(Beginning of SUPPLIED INFORMATION)

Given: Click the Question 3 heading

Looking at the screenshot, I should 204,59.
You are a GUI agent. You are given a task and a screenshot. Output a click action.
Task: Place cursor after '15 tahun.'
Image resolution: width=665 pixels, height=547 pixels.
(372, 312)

(End of SUPPLIED INFORMATION)

* WORK ORDER: Write all of the data above again, exactly as given.

* SOLUTION TO THIS TASK:
Given: Click the Question 3 heading

Looking at the screenshot, I should 204,59.
You are a GUI agent. You are given a task and a screenshot. Output a click action.
Task: Place cursor after '15 tahun.'
Image resolution: width=665 pixels, height=547 pixels.
(372, 312)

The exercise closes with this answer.